Responding to my own message with more info:
"Found some firebricks in Hilo at the "Fireplace and Home Center". They
just got a shipment of 500 in. If you buy a large quantity like 200 brick
they cost $3.99 a pc. Call Mel or Mary.
(808) 961-5646."
Apparently these bricks are popular for home-made wood-fired ovens. Too
expensive to make a whole charcoal kiln out of them, but perhaps if you
build carefully to use them only in the spots that receives the most heat.

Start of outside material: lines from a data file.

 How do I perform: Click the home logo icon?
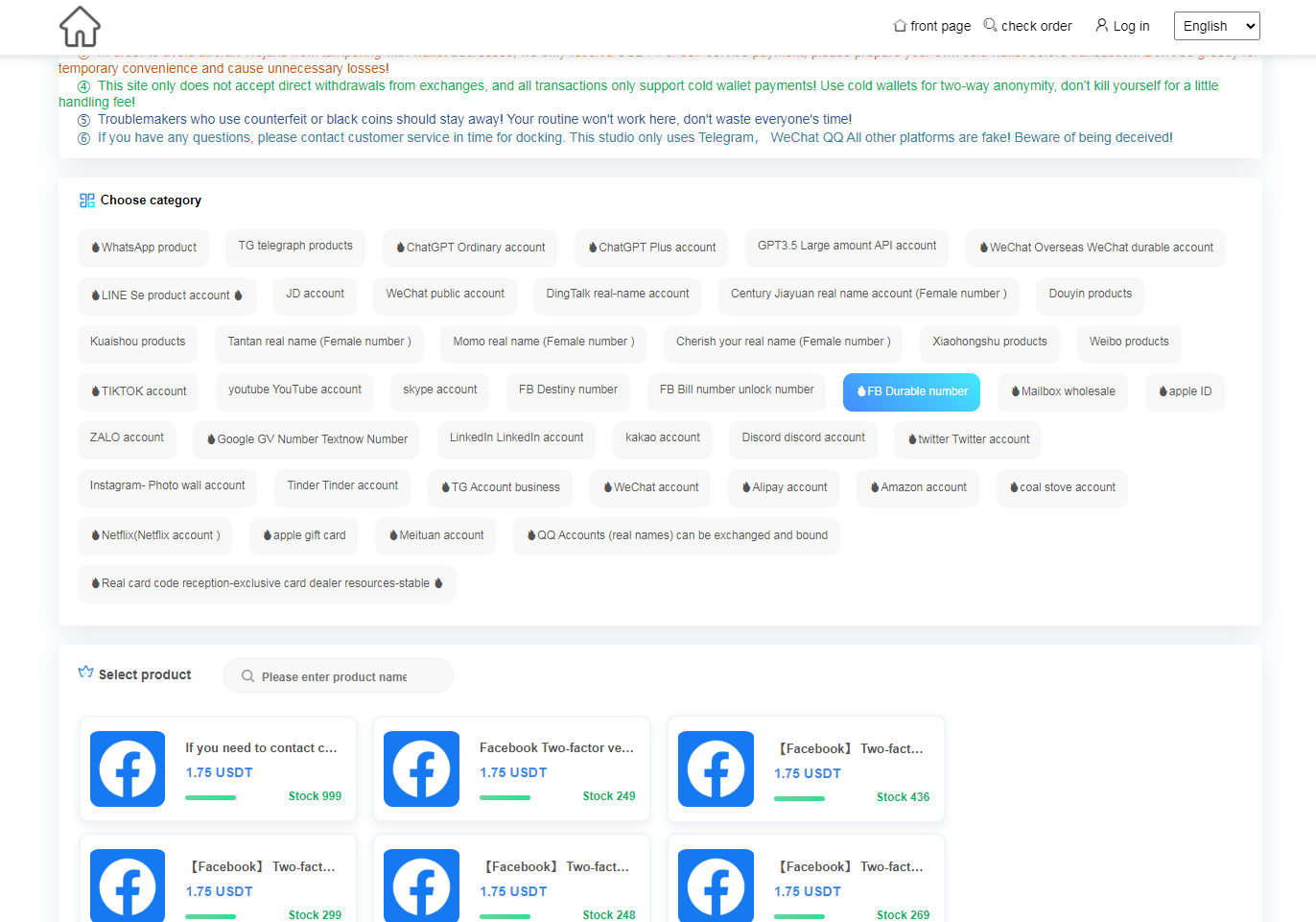click(80, 27)
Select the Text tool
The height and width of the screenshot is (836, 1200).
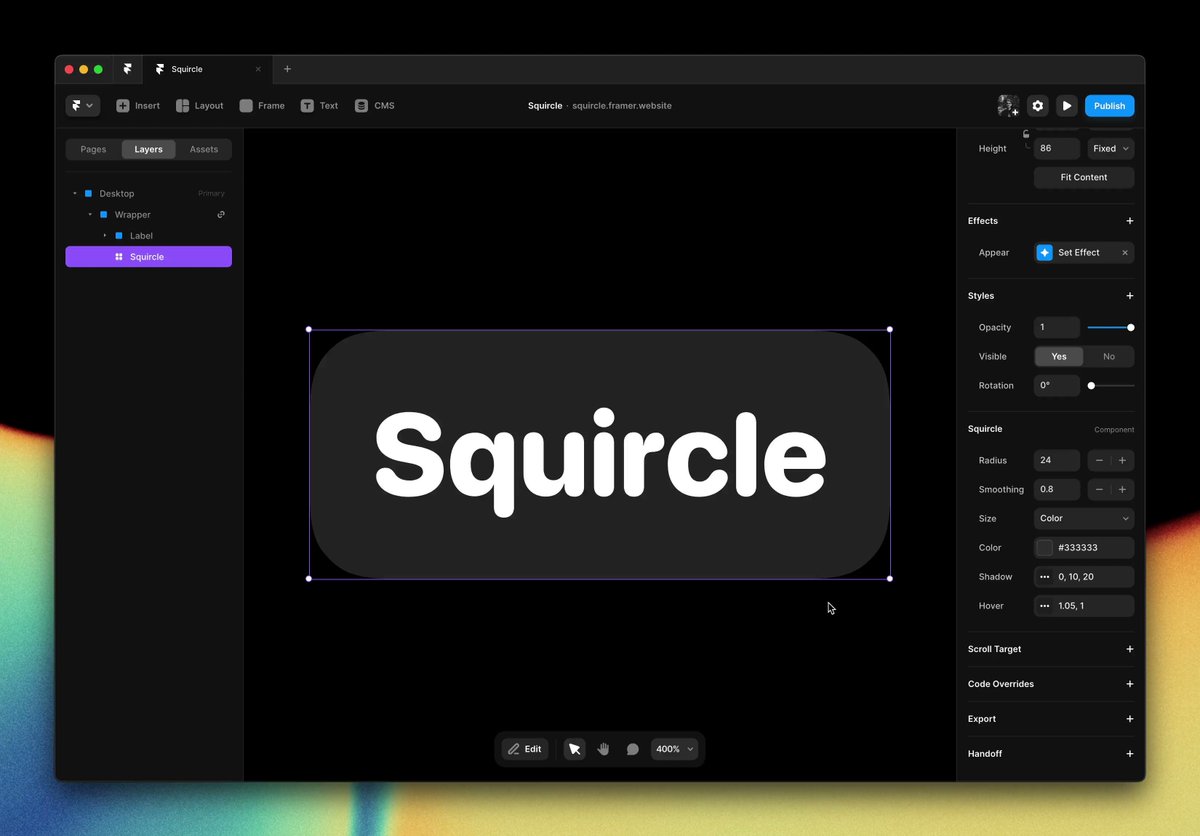(319, 105)
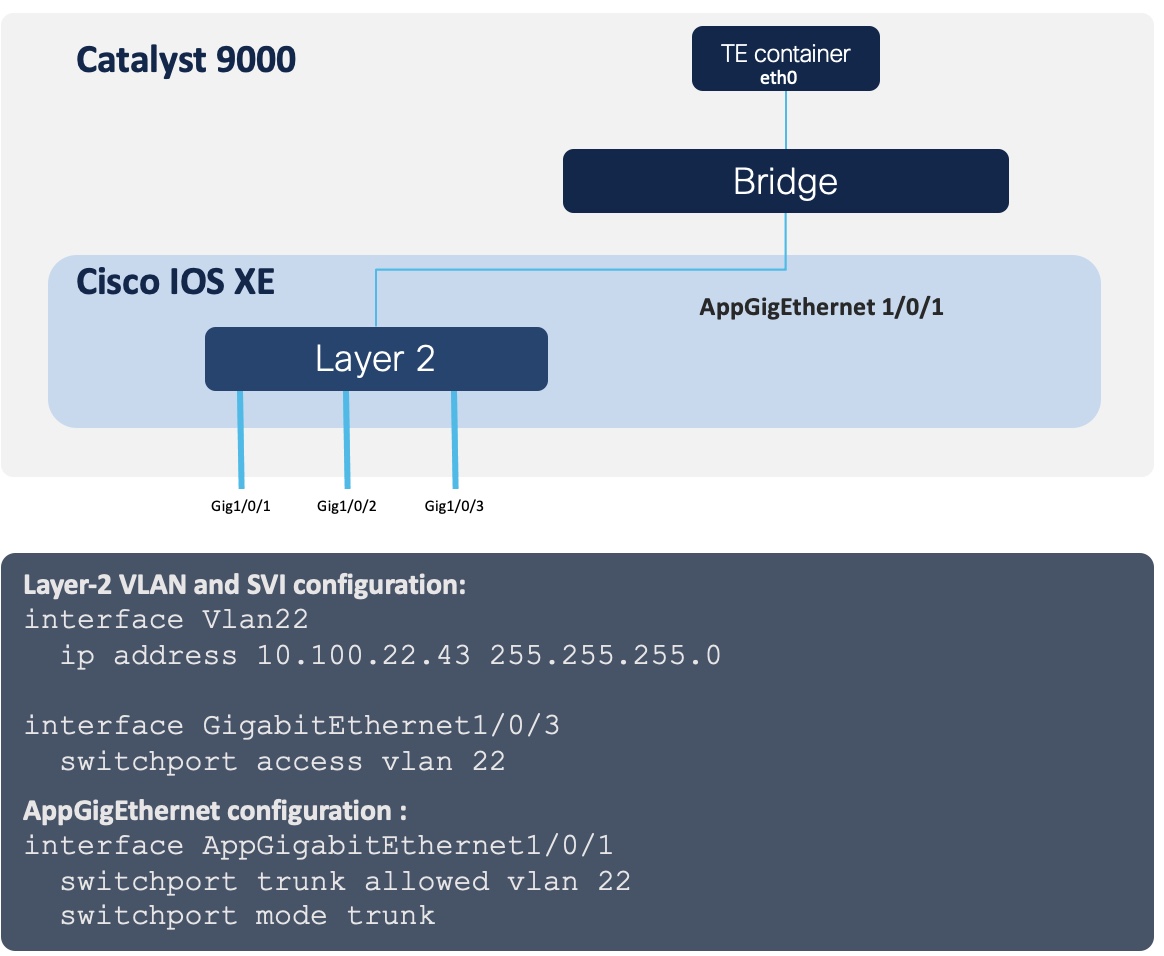Click the AppGigEthernet configuration heading
Screen dimensions: 1164x956
pyautogui.click(x=216, y=809)
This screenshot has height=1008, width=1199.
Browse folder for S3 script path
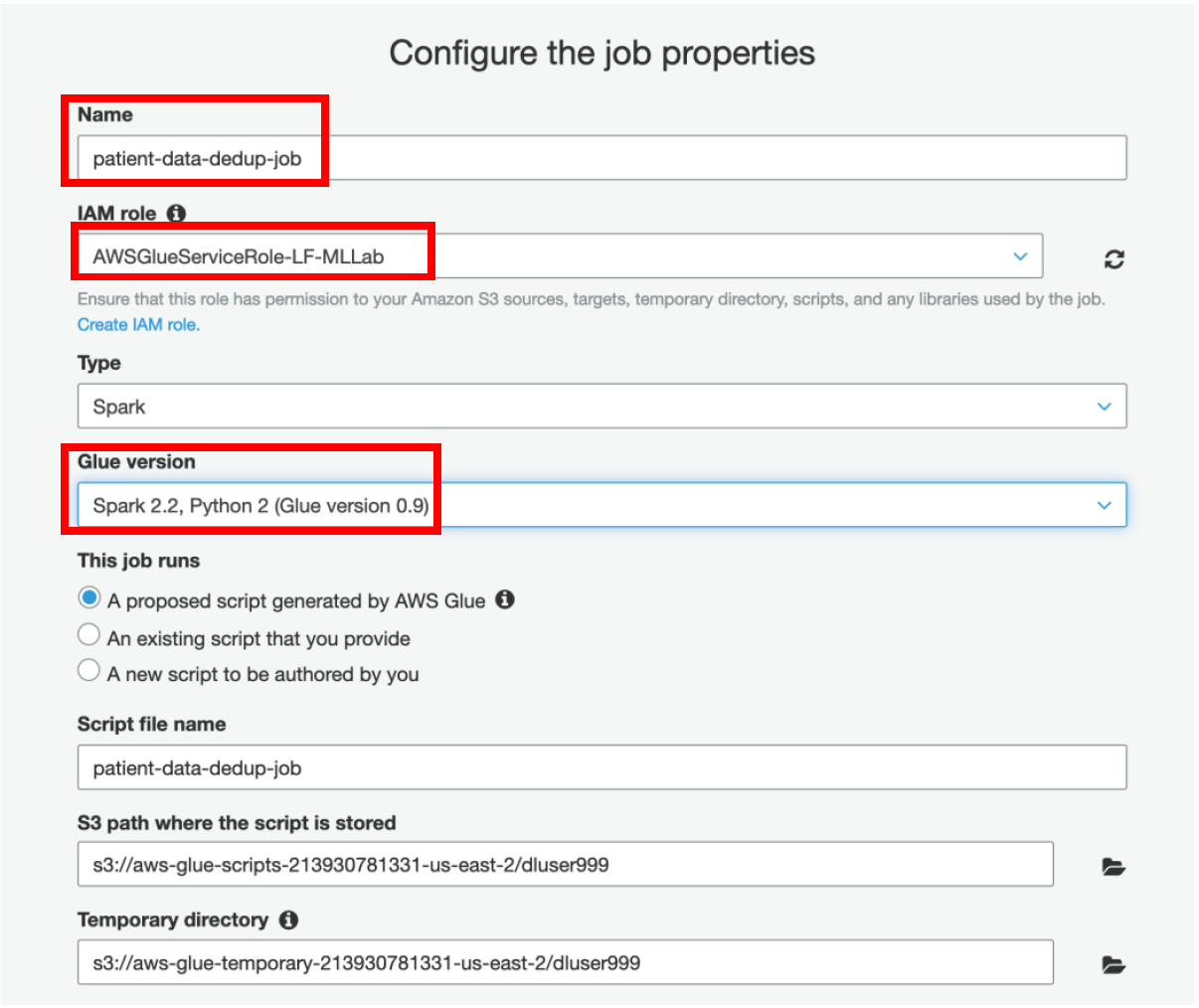1113,866
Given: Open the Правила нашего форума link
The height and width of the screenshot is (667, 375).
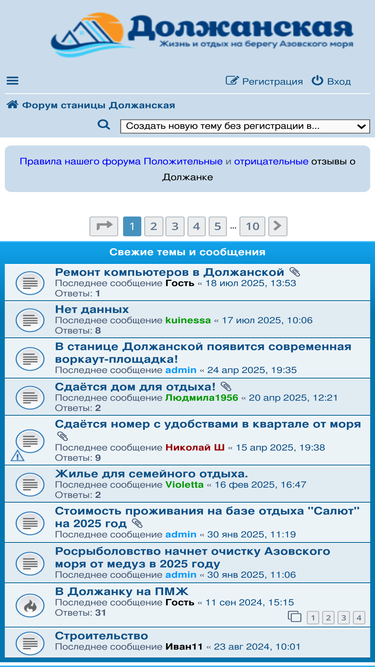Looking at the screenshot, I should (80, 161).
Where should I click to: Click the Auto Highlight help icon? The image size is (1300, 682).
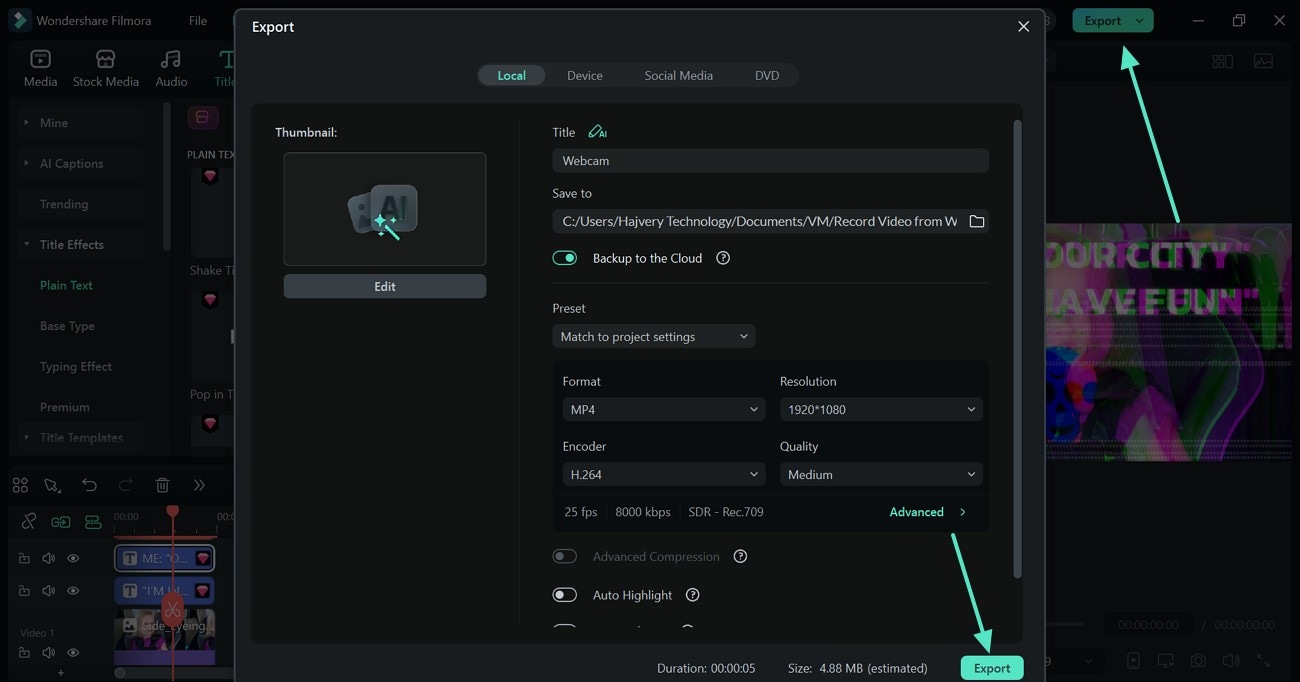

I've ordered some to experiment with. I know Josiah might say, why use
expensive brick when you can use a simple unlined hole in the ground, but I
am still quite attached to being able to scoop out my char quickly and
cleanly without any soil or rocks mixed into it, especially rocks as they
make trouble for grinding.
I've also got some possibly-crazy ideas about baking my own bricks from the
local clay-like soils of Hamakua. Presuming I can determine the right
amount of sand to add to keep them from cracking to pieces, then they could
form the clean walls of an inexpensive pit. Perhaps they could even be
baked in the pit itself, then once hardened they take the place of the
fragile CMUs or expensive imported firebrick.
-Ben
> -----Original Message-----
> From: Ben Discoe
> Sent: Thursday, August 09, 2012 9:27 AM
> To:
biochar...@googlegroups.com
> Subject: Re: Biochar Bob goes to Hawaii
>
> ...
>
> I'm still looking for fire brick anywhere in the state of Hawaii. It
seems hard
> to find even regular brick, let alone higher-temperature brick.